Grundgütiger, dachte er sich mehrmals pro Tag, und konnte sich kaum mehr auf etwas anderes konzentrieren. Nachdem er wusste, dass nie der richtige Zeitpunkt kommen würde, diese Stadt zu verlassen, wollte er auch nicht länger darauf warten. In seinem Kopf war es ja bereits relativ klar, ganz theoretisch war er bereits weg, eine abgemachte Sache, super Plan. Er hatte sich aus Zuversicht seit 19 Monaten schon keine Jahreskarte mehr besorgt, kaufte monatlich, vorausschauend und clever, wie er fand. So konnte er ohne Geldverlust die Stadt verlassen, ohne Reue, die letzten Monate eventuell nicht ausgefahren zu sein. Nichts konnte ihn halten, keine Beziehung und schon gar keine Jahreskarte. Gebundensein sei der erste Nagel am Kreuz, passe man bei diesen sozialen Spielchen eine Sekunde nicht auf, hänge man schneller am Kreuz, als man hämmern könne.
Was er an Wien am wenigsten mochte, waren die Menschen, die Touristen im ersten Bezirk, die eingeschränkten Öffnungszeiten im Café Jelinek und den Monat Februar.

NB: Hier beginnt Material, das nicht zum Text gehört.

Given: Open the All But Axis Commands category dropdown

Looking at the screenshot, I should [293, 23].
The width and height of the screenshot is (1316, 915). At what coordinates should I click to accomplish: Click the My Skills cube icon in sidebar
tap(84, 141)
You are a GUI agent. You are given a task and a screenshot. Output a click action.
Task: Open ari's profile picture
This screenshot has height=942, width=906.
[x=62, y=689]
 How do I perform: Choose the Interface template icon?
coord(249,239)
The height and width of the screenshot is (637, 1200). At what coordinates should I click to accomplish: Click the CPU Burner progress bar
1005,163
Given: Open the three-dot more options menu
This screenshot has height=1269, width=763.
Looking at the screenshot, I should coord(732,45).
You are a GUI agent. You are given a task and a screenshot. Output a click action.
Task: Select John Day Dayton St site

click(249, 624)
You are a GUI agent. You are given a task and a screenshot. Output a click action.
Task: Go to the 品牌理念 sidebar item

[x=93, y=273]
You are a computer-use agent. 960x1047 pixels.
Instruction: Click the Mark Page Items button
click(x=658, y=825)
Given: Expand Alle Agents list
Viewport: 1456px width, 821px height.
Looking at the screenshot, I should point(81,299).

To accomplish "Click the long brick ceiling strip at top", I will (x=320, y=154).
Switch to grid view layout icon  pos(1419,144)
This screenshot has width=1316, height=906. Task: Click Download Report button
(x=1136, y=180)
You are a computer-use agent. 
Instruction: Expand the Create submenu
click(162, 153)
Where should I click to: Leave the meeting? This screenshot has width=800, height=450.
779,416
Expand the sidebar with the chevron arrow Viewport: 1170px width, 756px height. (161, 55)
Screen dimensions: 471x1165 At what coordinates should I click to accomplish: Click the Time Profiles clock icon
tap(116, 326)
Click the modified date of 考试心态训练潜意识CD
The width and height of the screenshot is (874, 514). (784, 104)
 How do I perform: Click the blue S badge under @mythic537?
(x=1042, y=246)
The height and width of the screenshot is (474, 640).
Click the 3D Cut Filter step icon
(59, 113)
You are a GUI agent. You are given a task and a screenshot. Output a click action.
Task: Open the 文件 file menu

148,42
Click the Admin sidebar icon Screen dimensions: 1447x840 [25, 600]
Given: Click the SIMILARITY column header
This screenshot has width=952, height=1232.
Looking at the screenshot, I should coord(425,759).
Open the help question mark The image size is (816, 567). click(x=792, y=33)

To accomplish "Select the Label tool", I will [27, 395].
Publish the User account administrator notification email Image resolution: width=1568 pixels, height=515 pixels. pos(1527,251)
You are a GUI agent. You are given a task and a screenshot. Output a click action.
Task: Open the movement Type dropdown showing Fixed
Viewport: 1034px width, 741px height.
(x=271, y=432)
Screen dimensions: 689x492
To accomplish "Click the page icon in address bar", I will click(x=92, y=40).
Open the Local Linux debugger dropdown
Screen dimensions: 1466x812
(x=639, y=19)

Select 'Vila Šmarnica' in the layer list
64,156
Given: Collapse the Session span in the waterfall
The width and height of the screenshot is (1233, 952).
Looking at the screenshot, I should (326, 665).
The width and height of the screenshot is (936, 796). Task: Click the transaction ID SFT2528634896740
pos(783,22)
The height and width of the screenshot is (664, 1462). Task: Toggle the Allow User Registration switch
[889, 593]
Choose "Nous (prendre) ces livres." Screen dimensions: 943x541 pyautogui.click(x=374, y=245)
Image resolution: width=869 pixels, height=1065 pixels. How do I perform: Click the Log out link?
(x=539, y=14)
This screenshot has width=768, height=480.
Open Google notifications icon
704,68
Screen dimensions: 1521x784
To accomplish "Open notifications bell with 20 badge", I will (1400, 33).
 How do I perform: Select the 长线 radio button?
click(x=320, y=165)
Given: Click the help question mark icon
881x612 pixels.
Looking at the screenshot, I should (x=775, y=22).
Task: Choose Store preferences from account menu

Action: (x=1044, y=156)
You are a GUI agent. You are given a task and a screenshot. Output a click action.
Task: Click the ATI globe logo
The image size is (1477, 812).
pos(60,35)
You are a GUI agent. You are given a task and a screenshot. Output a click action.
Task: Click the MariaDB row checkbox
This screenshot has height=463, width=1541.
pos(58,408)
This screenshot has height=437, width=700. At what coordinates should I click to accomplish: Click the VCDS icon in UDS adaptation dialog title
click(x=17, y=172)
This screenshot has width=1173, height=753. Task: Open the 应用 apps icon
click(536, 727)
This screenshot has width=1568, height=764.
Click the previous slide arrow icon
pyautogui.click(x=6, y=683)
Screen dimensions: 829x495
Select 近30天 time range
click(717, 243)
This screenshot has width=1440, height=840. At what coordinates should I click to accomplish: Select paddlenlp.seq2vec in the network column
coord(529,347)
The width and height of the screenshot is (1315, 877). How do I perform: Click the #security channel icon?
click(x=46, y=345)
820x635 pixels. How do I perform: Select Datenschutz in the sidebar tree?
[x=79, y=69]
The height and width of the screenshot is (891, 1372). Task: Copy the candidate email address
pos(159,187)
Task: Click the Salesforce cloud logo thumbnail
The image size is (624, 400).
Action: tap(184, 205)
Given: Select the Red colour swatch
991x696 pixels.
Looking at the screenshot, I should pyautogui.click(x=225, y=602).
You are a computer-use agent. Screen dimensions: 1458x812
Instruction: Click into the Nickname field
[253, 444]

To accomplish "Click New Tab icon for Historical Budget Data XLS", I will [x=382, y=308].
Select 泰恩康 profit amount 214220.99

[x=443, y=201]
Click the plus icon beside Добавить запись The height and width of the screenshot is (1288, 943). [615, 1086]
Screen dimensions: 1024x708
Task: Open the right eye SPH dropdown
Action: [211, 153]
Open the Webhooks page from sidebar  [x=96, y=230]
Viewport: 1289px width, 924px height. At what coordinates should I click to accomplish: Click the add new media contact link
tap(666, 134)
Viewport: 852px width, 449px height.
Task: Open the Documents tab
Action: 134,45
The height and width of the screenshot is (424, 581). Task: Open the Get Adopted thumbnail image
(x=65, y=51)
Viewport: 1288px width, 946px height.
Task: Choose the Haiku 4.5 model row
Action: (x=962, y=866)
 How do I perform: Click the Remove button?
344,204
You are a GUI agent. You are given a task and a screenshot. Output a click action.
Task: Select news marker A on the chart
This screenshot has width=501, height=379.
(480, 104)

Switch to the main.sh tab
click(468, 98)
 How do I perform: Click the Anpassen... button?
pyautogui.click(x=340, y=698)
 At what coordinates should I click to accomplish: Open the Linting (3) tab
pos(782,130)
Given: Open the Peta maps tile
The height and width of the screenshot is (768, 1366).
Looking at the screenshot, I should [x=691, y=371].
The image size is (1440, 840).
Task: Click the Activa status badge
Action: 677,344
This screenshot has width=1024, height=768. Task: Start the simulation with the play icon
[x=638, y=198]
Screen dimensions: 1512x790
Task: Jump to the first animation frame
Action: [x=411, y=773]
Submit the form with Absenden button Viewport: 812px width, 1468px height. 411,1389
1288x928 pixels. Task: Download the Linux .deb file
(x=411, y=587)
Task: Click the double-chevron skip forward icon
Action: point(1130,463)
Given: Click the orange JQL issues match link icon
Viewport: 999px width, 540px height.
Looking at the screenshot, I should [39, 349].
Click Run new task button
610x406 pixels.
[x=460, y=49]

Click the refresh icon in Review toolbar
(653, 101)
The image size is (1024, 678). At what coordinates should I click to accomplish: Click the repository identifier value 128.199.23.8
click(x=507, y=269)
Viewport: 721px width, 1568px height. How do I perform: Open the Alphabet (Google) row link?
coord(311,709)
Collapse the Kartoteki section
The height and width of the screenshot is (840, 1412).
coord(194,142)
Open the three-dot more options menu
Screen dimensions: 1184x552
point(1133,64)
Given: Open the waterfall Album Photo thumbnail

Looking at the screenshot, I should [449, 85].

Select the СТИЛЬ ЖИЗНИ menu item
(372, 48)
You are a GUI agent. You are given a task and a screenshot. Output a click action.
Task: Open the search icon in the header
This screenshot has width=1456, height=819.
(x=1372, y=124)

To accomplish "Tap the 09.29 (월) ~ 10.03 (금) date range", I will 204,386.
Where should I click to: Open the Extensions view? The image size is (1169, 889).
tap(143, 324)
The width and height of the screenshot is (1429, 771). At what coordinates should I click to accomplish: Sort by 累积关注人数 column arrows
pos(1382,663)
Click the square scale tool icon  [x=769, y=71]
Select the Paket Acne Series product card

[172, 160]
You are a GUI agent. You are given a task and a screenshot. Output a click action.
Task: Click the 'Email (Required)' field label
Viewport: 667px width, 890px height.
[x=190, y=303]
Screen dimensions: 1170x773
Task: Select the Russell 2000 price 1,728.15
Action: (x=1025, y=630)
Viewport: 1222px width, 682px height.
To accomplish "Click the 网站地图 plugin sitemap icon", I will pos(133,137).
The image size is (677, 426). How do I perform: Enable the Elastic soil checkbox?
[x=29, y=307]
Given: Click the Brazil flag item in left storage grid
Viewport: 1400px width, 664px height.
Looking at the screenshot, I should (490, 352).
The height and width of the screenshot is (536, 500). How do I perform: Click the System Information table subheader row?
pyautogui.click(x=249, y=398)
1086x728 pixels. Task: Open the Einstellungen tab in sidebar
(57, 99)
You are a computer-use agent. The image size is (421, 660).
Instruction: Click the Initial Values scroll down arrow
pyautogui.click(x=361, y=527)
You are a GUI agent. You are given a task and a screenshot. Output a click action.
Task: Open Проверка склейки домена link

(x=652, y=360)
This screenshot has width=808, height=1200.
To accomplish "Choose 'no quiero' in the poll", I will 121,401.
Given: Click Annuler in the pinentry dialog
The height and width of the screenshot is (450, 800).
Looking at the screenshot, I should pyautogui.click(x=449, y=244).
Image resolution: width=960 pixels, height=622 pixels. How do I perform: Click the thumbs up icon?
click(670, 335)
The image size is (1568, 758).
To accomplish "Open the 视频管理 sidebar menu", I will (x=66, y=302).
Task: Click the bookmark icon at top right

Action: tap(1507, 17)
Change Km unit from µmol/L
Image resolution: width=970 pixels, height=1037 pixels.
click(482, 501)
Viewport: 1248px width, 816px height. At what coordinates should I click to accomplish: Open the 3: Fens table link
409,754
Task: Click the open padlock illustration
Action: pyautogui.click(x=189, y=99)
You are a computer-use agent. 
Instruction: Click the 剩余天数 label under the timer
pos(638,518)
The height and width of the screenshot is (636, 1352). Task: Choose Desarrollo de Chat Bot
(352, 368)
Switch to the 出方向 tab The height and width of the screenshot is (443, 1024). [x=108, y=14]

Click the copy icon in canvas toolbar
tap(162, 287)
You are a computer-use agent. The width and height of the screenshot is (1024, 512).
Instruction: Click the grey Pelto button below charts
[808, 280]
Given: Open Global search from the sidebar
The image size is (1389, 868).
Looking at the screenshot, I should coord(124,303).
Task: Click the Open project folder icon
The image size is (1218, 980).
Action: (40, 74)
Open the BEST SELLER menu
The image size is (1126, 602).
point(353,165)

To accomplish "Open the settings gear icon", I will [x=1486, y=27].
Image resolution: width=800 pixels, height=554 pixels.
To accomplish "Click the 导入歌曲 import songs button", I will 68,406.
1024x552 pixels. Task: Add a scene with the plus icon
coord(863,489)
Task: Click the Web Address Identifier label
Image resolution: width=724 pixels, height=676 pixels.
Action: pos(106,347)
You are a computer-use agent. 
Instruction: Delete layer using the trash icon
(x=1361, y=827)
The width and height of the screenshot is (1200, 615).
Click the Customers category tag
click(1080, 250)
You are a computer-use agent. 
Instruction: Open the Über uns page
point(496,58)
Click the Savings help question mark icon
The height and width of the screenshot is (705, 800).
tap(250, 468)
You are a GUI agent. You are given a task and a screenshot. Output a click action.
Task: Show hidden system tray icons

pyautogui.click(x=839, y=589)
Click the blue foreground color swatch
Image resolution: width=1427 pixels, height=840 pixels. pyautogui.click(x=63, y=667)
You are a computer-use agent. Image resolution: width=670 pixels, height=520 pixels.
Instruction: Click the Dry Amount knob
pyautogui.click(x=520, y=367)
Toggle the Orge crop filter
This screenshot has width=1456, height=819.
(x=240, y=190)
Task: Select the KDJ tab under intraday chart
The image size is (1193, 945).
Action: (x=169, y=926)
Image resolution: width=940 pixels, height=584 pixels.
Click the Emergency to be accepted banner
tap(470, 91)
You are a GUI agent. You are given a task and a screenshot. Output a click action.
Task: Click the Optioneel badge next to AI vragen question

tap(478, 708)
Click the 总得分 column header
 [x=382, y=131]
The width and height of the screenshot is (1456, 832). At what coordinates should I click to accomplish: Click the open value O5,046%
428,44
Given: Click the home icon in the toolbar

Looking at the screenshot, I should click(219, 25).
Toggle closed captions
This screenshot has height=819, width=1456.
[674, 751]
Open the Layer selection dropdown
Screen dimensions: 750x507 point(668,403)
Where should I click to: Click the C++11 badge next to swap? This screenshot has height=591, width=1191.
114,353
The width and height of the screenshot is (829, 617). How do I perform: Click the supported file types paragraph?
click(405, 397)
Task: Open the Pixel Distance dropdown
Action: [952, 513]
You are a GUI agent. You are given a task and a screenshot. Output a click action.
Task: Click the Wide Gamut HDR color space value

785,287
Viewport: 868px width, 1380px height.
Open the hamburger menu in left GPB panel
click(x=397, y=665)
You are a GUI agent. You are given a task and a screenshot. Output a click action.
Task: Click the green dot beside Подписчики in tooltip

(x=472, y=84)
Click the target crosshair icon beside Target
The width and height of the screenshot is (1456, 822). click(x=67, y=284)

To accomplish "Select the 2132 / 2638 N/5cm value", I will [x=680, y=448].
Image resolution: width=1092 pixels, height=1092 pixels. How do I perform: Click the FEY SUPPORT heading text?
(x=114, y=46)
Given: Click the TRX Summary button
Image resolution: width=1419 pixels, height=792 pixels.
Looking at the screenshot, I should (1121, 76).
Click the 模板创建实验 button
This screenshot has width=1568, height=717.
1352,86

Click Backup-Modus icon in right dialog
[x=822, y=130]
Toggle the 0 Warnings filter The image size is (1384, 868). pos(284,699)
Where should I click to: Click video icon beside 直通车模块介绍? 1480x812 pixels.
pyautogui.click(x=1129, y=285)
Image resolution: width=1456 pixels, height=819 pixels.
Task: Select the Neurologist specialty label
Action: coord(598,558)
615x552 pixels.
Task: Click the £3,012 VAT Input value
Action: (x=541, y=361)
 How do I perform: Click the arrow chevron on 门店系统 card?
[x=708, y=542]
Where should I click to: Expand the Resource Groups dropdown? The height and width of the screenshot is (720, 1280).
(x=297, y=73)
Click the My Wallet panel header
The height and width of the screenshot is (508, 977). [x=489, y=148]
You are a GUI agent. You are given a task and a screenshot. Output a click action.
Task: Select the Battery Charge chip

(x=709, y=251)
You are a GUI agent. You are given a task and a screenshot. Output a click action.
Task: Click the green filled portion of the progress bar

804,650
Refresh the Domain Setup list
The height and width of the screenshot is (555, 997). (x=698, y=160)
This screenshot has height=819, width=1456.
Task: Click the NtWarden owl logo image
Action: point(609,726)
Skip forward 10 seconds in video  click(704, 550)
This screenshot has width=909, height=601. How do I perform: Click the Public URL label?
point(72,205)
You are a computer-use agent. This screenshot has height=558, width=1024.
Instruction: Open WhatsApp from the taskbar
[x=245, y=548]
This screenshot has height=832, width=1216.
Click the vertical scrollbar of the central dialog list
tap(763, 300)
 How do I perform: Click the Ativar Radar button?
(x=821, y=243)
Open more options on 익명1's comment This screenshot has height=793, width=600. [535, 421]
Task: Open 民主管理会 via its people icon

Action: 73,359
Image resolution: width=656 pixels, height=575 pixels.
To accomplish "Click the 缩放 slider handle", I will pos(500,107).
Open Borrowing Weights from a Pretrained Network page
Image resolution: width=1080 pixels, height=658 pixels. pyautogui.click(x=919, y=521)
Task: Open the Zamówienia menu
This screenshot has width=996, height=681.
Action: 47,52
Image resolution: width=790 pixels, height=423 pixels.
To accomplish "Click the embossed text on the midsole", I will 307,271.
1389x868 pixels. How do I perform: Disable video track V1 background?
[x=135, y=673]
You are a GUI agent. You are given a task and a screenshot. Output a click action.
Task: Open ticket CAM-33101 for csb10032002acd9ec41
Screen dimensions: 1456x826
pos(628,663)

Das Spazieren durch die innere Stadt hingegen, Flanieren mochte er nicht dazu sagen, gab ihm das wohlige Gefühl, selbst ein Tourist zu sein. Gerne sah er sich die Postkarten an den Souvenirständen genauer an, Sisi vor und in Schönbrunn, Kaffeegedeck, porträitiert im bekannten Sperl oder Bräunerhof, grimmige Fiakerkutscher vor Pferd, Stephansdom ganz oder Wien-Ansicht von oben. Gerne saß er auch im Wiener Kaffeehaus und wunderte sich über unwissende Konsumenten, die in der Regel Melange von großer Brauner nicht unterscheiden konnten. Er wunderte sich nur, es war kein Hass. Er hatte großen Respekt vor den angekündigten, gewalttätigen Reaktionen, da er wusste, wie sie entstehen, wollte er sich ganz behutsam, aber stark davon distanzieren.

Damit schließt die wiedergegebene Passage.